Print exactly the lines that run from the one containing "The width and height of the screenshot is (320, 211)." to the final line of the data, both included, and print none of the pictures.

---*---

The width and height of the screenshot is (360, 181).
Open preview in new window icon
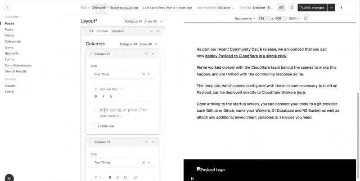(x=292, y=8)
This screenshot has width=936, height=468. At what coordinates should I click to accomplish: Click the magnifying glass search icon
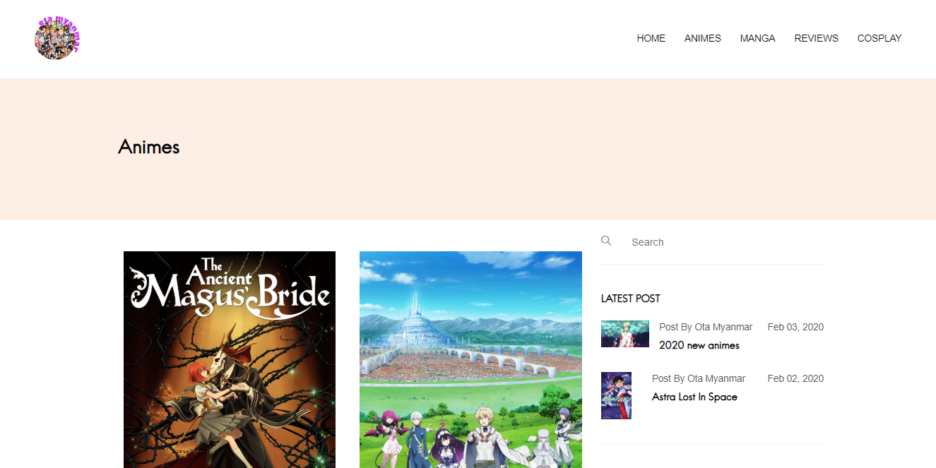pyautogui.click(x=606, y=241)
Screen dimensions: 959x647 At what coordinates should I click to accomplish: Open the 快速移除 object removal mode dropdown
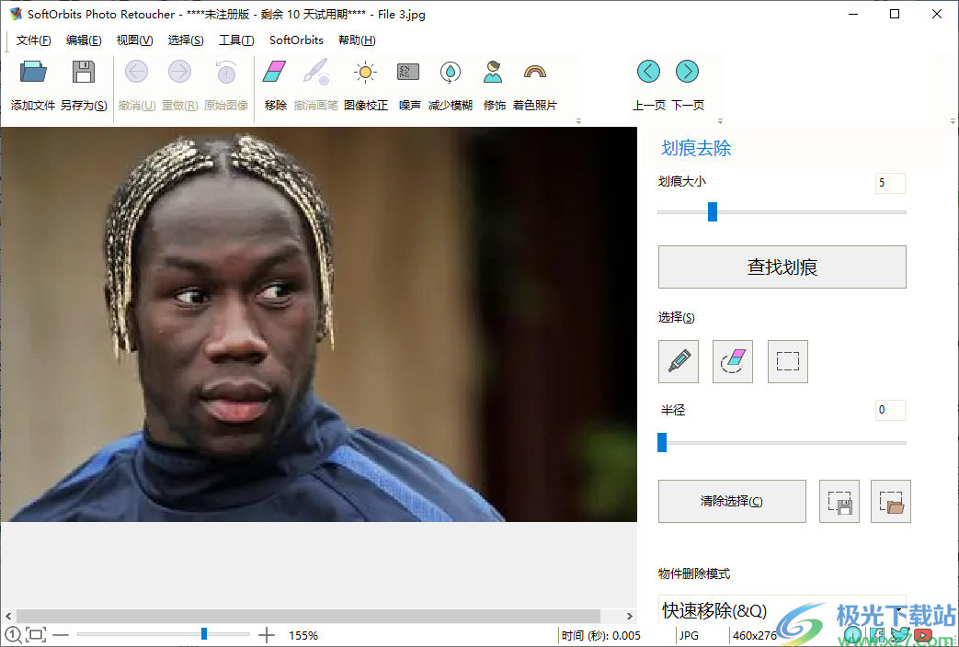[782, 609]
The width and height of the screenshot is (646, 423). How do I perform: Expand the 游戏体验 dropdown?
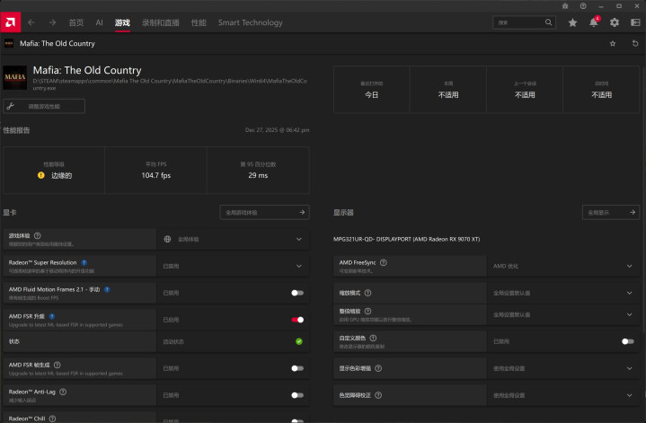click(298, 240)
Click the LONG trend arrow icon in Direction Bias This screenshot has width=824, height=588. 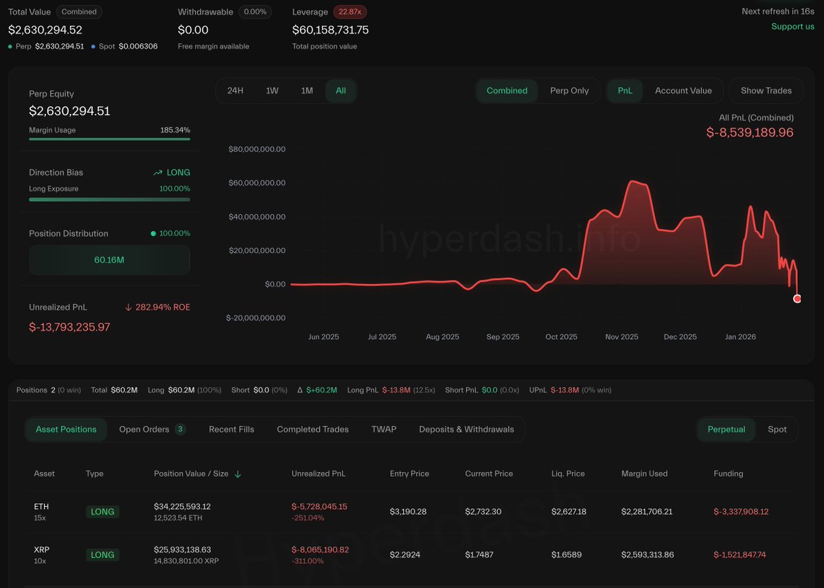pos(158,173)
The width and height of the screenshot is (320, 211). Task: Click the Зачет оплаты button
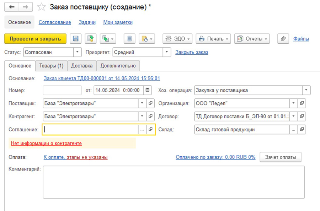pos(281,157)
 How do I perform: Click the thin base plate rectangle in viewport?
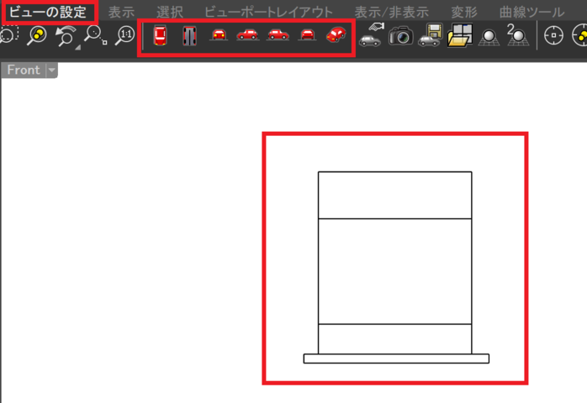[396, 359]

---*---

**FINISHED EXERCISE:**
The width and height of the screenshot is (320, 211). Task: Click the Зачет оплаты button
pos(281,157)
 How do I perform: Click the thin base plate rectangle in viewport?
[396, 359]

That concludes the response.